その当時、高校時代に好きだった人に、まだ潜在的な未練を持っていたのか、よく彼女の夢を見たものだった。その内容はこの詩にあるとおりで、「おれ、お前のことが…」と言いかけた時に終わってしまうのだ。
あまり頻繁に、そういう夢を見るので、「もしかしたら、彼女のほうが、何かぼくに訴えたいことがあるんじゃないか」と期待したほどである。
しかし、現実には何も起こらなかった。結局、いつの間にかそういう夢は見なくなり、ぼくの描いたドラマは、はかなくも想像だけに終わってしまった。
2,
昔の人は、好きな人が夢に出てきたら、相手も自分のことを思ってくれていると判断したらしい。万葉集の防人の歌などに、そういうことが書いてあった。
それを読んだ時、「ああ、そうだったのか!」と信じたものだった。ところが、あまりに多くの女性が夢に出てくる。その中には好きでもない人もいる。いや、好きでない人がほとんどだ。
結局、「好きでもない人が出てくるのはおかしいし、こんなに多くの人に思われているはずもない」と思い至り、馬鹿らしくなってそういう考えを捨てることにした。
3,
小さい頃は、よく空を飛んでいる夢を見たものだ。それで、ぼくは空を飛べるものだと思ってしまった。試しに、2階の階段から飛んでみたことがある。一瞬体が宙に浮いたように思えた。が、飛べなかった。
4,
念力を使う夢をよく見る。
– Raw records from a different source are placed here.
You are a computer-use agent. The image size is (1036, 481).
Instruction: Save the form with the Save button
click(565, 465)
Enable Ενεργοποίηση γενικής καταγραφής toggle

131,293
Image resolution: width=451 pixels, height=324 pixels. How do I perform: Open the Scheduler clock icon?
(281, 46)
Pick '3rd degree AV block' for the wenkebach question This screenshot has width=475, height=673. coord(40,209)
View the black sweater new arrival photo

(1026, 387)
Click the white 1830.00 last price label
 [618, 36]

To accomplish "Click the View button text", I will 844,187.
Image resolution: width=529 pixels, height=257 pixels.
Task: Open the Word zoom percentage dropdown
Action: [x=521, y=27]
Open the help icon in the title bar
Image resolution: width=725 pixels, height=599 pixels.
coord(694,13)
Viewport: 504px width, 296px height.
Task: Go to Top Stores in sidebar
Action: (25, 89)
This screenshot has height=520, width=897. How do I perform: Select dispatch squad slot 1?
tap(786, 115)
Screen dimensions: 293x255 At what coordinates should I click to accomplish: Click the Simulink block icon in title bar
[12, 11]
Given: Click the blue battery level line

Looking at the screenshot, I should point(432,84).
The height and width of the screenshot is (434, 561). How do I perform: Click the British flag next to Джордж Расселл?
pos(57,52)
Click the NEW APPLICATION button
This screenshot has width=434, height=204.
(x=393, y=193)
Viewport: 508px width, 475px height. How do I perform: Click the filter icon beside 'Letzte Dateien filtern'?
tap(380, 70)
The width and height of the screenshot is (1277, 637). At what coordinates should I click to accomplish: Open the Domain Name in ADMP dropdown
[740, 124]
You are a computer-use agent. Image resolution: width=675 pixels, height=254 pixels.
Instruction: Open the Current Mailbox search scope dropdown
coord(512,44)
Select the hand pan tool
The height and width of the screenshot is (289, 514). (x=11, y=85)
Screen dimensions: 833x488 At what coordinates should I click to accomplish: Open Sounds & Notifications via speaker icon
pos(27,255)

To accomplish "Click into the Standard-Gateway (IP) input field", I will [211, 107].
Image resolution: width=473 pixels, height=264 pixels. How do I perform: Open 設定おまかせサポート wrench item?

手を触れずに、コインを曲げたり、悪党を倒したりやっている。
夢から覚めたあと、ぼくはそういう念力を以前から使っていたように錯覚するのだ。ぼおーっとした意識の中で、手を振ったり、指をひねったりやっている。それを見ていた嫁さんが、「何しようと?」とぼくに声をかける。それでやっと目が覚めるのだ。
まあ嫁さんだからいいようなものの、これが他人だったら、その人は一生ぼくを変な目で見ることだろう。もしかしたら、こういうことも、夢のいたずらなのかもしれない。